** AIM OF THE EXERCISE **
Every record below needs to be written out exactly, apart from the pictures.
[Opening THE DATA section]
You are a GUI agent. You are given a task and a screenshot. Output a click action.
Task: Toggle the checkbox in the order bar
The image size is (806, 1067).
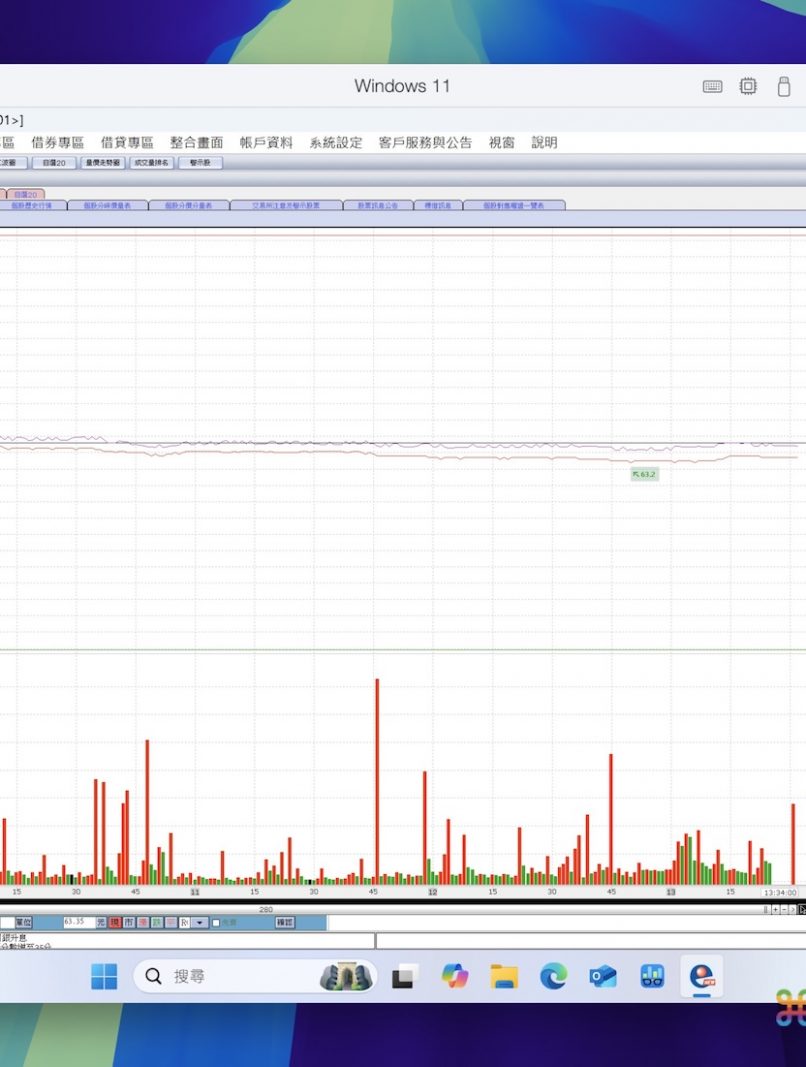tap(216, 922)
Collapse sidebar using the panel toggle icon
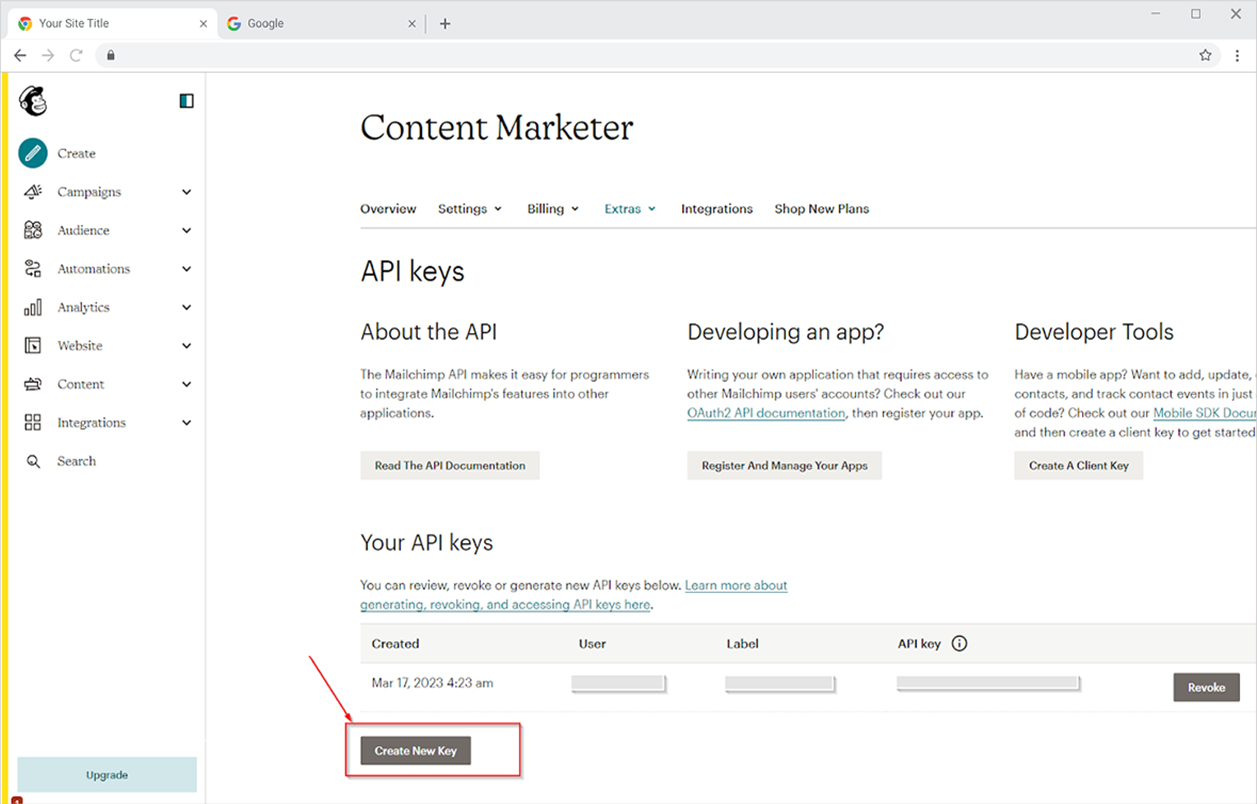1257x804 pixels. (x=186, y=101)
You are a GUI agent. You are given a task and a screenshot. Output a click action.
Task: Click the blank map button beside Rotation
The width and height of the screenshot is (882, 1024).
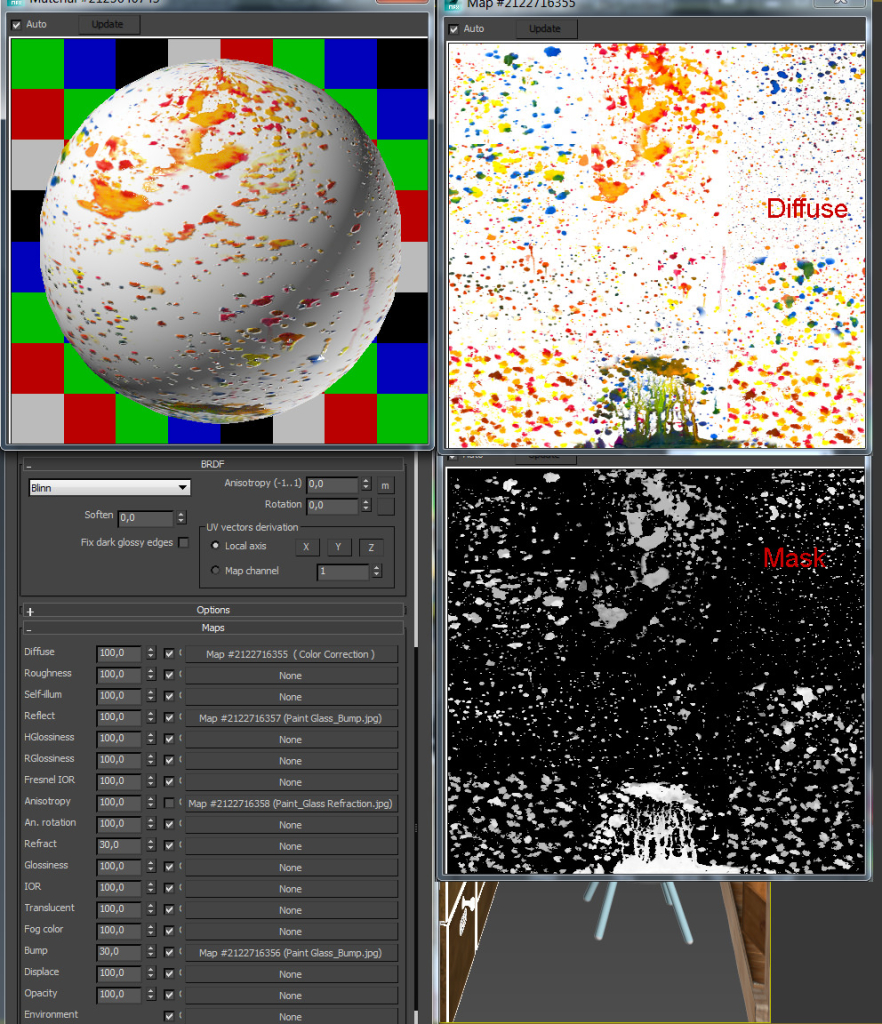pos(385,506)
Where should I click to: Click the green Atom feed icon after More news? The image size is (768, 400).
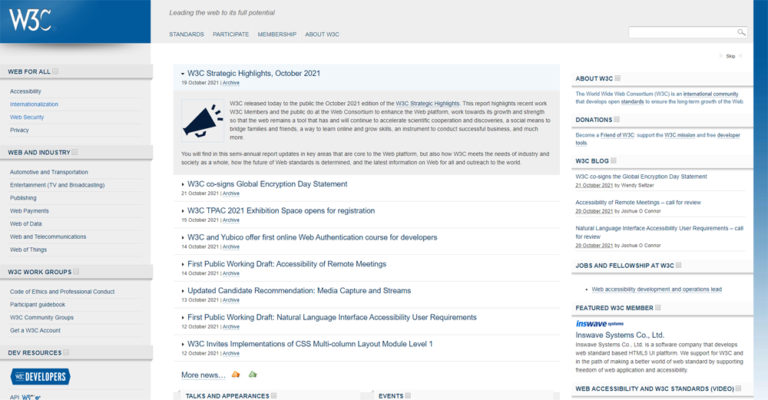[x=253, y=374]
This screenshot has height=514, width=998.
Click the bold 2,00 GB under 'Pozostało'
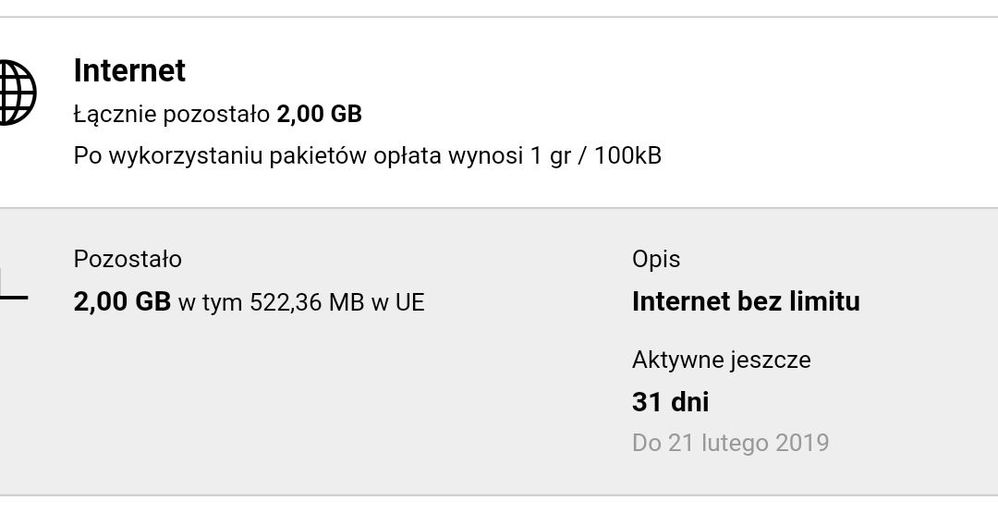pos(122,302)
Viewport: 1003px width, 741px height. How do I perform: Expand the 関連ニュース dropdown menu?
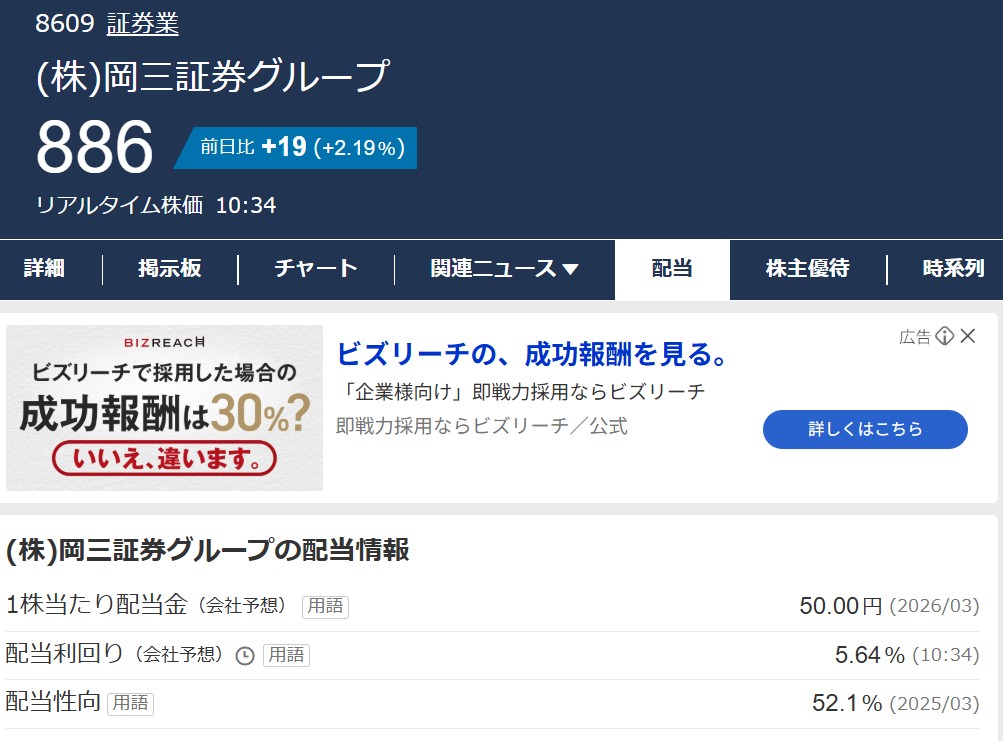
[Closing THE DATA section]
** RESPONSE TO THIS EXERCISE **
You are a GUI agent. You are given a task and a screenshot. Output a click action.
Task: Toggle the checkbox in the order bar
The image size is (806, 1067).
tap(216, 922)
Collapse sidebar using the panel toggle icon
1257x804 pixels. (x=186, y=101)
You are a GUI agent. You are given a task and a screenshot. Output a click action.
Task: Click the blank map button beside Rotation
The width and height of the screenshot is (882, 1024).
pos(385,506)
Where should I click to: Click the green Atom feed icon after More news? The image size is (768, 400).
[x=253, y=374]
This screenshot has height=514, width=998.
Click the bold 2,00 GB under 'Pozostało'
pos(122,302)
Viewport: 1003px width, 741px height. How do I perform: Expand the 関連ニュース dropdown menu?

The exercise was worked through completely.